Voices From the Field of Career Pathways: Pathways to Prosperity

This blog series shares lessons from national organizations working to build career pathways with support from state leadership. Each post will highlight one provider and share a cornerstone element from their strategy for others to consider in their own development of career pathways.

Are high schools truly preparing students for a successful life? Many high schools define success by students' academic accomplishments and college enrollment. But what about their career readiness?  Instead, success might be better defined as providing students with a high school curriculum that combines academic coursework with skills necessary for current and projected workforce demands. This not only supports college-bound students but also helps students who do not enroll in a four-year college find a path to success.

The 2011 Harvard Graduate School of Education report, Pathways to Prosperity: Meeting the Challenge of Preparing Young Americans for the 21st Century, outlines a national strategy through targeted regional efforts to develop more comprehensive network of pathways to serve the youth in high school and beyond. According to the report, the skills and opportunity gaps are widening for young people, the labor market is becoming more demanding and requires higher levels of education, and “a focus on college readiness alone does not equip young people with all of the skills and abilities they will need in the workplace, or to successfully complete the transition from adolescence to adulthood” (p. 4).

Spurred by the release of this report, Pathways to Prosperity supports a network of communities with the creation of programs combining coursework and curriculum with workforce experiences by matching regional and state labor-market needs with high school and postsecondary coursework. The programs also incorporate employer input in developing programs that prepare students for high-demand careers.

The network focuses on career pathways for students in Grades 9–14 (associate degrees or other postsecondary credentials) in industries that provide a family-sustaining wage. Unique to this strategy is the focus on region-specific needs. “We’re now working in 12 states, but more importantly, we’re in 45 to 50 regions because our view was that this work really plays out at the regional labor market level,” said Bob Schwartz, Senior Research Fellow at Harvard Graduate School of Education and one of the report’s authors.

Lessons Learned

Strong relationships between schools and industry and taking a long-term view toward building these relationships often make the difference for successful programs.

How can other states develop their own career pipeline programs that focus on region-specific labor-market needs?

Bring employers in. In regions where industries such as health care, information technology, or advanced manufacturing are emerging, Pathways to Prosperity engages with employers in these sectors to develop academic programs and curricula or participate in mentoring or training initiatives for high school students. The engagement of industry leaders is essential because they see value in preparing high school and community college students for careers in their industries.

Employers “often see value in partnering with a two-year institution, even if the students don’t feed directly into their company,” said Sheila Jackson, program manager at Jobs for the Future. They don’t see their investment necessarily as a talent pipeline for new employees, but they understand that the IT field, for example, is changing at such a rapid pace and there is a need for more employees at all levels of the industry,” said Jackson.

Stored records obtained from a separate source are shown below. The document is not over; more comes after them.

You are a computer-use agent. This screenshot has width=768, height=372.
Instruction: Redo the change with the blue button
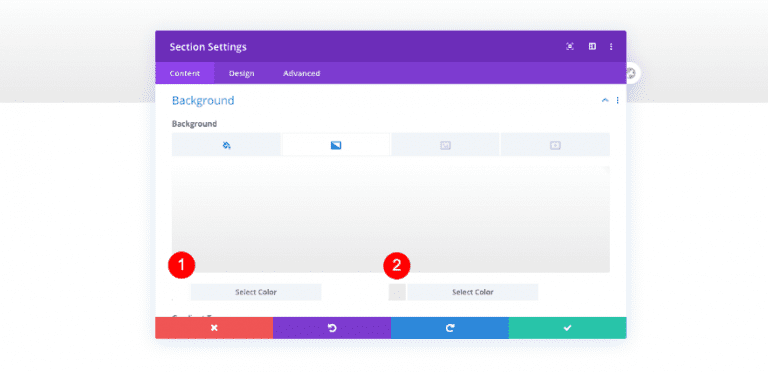(450, 328)
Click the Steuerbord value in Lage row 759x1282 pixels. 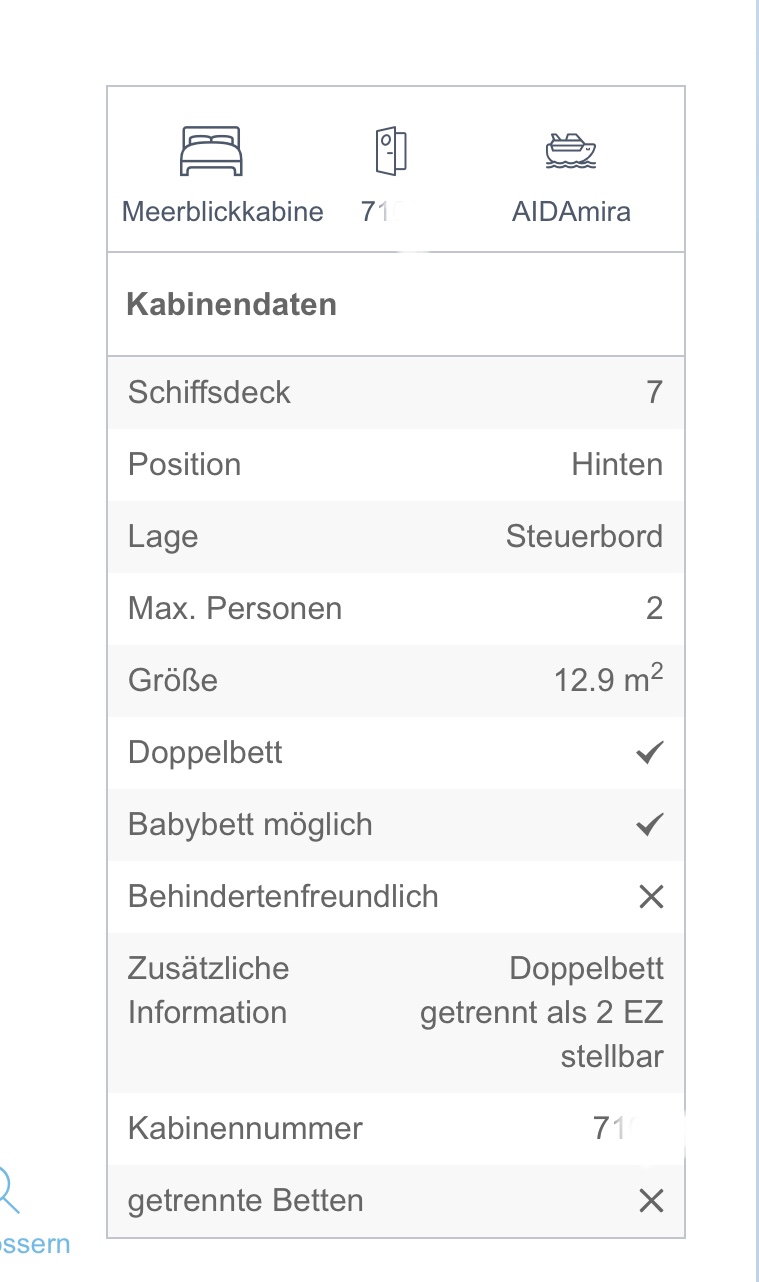click(x=584, y=536)
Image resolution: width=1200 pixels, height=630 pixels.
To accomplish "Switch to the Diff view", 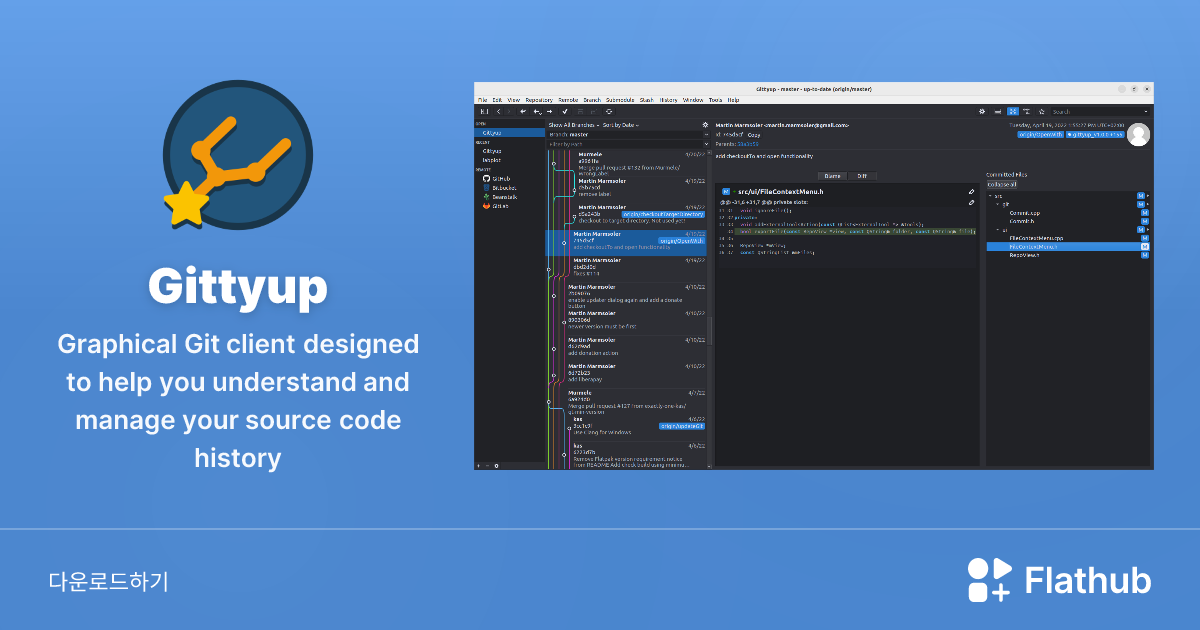I will tap(862, 176).
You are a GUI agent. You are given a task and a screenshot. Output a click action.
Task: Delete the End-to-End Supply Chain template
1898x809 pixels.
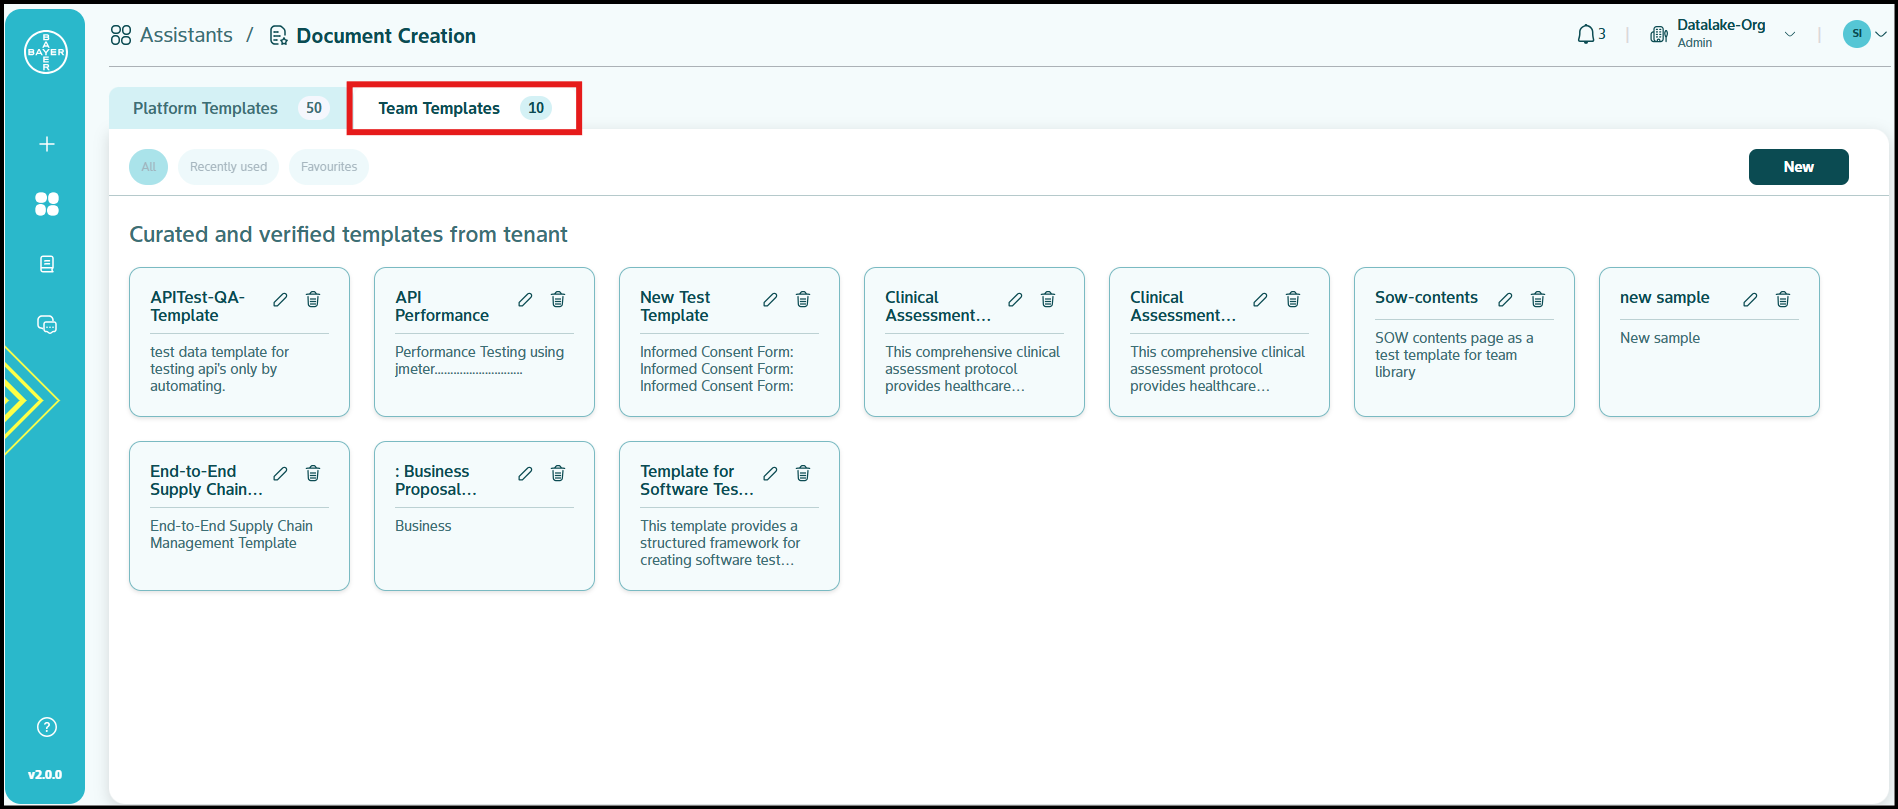(313, 473)
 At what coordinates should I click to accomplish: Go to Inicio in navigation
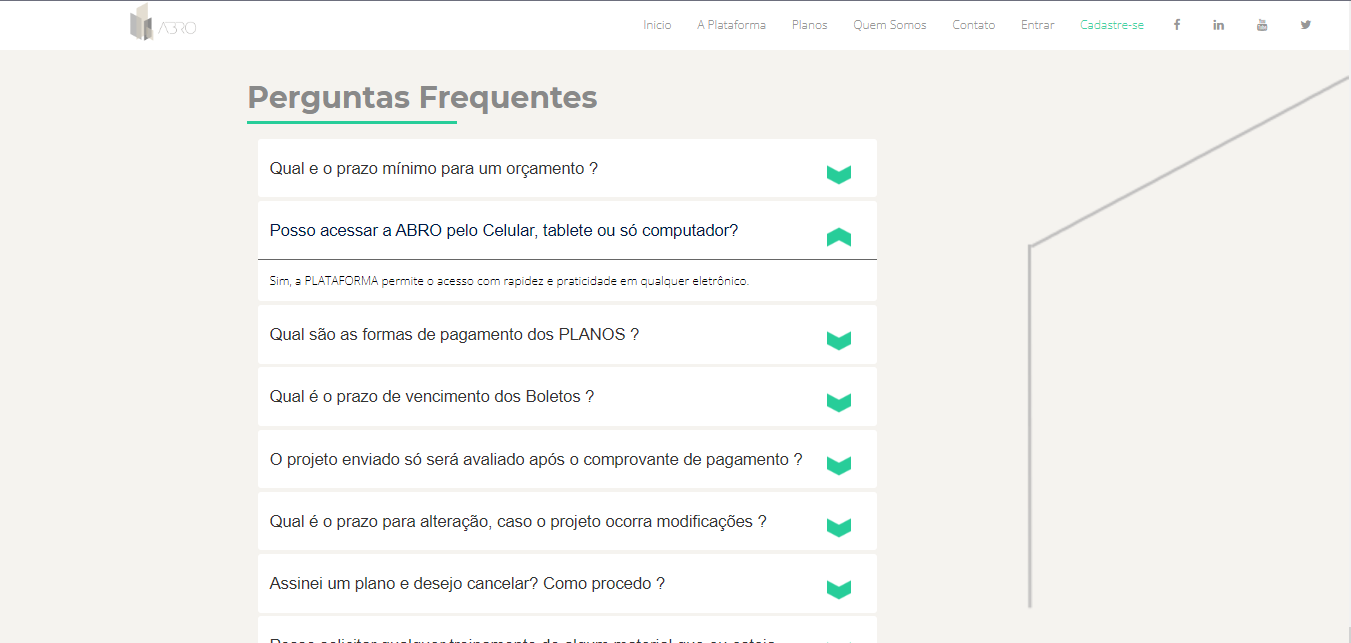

Get educators to think regionally. Start with regional labor market. “Where are the high-growth, high-demand jobs, and where are the employers who have concern about their future talent pipeline?” said Schwartz. Connecting emerging workforce demands involves mapping current career pathways and prioritizing state or regional labor-market gaps.

Engage regional stakeholders and build consortia. Build effective regional partnerships between high schools, community colleges, and industry leaders. “Neither high schools, community colleges, nor employers can do this work alone,” said Schwartz. The circumstances, priorities, and vernacular of each partner can be difficult to navigate, and so collaboration between them is critical. Each stakeholder brings something unique to the table. For example, business leaders have certain insights into the necessary knowledge, skills, dispositions, and competencies required to do the jobs projected to be in demand or specific to the region’s industries. With this information, state, district, and school leaders can develop industry-specific course sequencing as well as work-based opportunities and postsecondary options that are appropriate for students preparing for that industry.

George Knowles is the Digital Communication Associate at the American Youth Policy Forum.